His final statement on the nonending included an allusion to the surprise conclusion of the first Planet of the Apes movie, which he saw as a 23-year-old graduate student in the Stanford University film school.

"I'll just say this, and maybe it will help to explain it: When the movie was over, I turned to [my wife] and said, 'Wow, so they had a Statue of Liberty, too!' So that's what you're up against."

Comedy winner Alec Baldwin (30 Rock) told a funny story about meeting Chase. Baldwin said he was in the bathroom of the Four Seasons restaurant in New York, shirtless, trying to dry a sweat-soaked shirt. When he saw Chase, he turned "all Woody Allen" awkward.

Chase said he was nonplussed.

"When I walked into that Four Seasons bathroom, all I thought was, 'Holy [cow]! That's Alec Baldwin, the famous movie star!' I didn't even notice he didn't have a shirt on or anything."

Good humor mingled with sincere appreciation at the awards. In accepting the outstanding new program award for NBC's low-rated Friday Night Lights, executive producer Jason Katims noted, "There may have been other shows that deserved it more than us, but no one needed it more than us."

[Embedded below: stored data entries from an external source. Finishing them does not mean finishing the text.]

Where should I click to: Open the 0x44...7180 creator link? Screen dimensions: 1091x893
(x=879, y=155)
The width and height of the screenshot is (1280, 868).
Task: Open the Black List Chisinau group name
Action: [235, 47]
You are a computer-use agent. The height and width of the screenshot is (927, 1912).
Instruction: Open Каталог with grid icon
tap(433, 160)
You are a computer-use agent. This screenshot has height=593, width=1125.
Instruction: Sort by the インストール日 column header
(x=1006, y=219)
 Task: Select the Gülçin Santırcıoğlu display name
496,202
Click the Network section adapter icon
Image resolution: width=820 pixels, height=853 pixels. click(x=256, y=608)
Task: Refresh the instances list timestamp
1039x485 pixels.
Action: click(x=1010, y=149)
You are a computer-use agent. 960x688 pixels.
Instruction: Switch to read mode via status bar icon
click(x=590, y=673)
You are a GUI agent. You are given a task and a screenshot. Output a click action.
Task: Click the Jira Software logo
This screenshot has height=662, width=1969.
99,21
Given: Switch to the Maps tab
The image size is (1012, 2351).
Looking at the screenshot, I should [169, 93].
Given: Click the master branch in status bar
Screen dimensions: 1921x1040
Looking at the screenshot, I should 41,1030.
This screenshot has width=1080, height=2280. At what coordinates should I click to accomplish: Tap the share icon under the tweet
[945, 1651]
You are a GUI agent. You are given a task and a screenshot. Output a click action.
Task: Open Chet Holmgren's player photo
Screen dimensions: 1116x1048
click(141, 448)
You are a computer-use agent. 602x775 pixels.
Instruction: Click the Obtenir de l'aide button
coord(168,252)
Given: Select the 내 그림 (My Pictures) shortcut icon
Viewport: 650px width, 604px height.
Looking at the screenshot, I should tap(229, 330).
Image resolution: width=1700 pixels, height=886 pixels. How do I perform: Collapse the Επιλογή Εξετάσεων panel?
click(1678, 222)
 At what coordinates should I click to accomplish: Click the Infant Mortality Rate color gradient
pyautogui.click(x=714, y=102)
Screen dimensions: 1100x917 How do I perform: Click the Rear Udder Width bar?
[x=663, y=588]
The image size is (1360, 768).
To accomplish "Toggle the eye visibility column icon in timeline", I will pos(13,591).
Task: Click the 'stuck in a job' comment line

Other 2007 TCA Award recipients:

Program Of The Year: Heroes (NBC).

Outstanding Achievement in Drama: The Sopranos (HBO).

Outstanding Achievement in Comedy: The Office (NBC).

Outstanding Achievement in News & Information: Planet Earth (Discovery Channel).

Outstanding Achievement in Children's Programming: Kyle Xy (ABCFamily).

Outstanding Achievement in Movies, Miniseries, and Specials: Planet Earth.

Individual Achievement in Drama: Michael C. Hall, Dexter (Showtime).

Heritage Award: The Sopranos.

Career Achievement: Mary Tyler Moore.

The Block News Alliance consists of The Blade and the Pittsburgh Post-Gazette. Rob Owen, the TV editor for the Post-Gazette, is attending the Television Critics Association summer press tour in Los Angeles.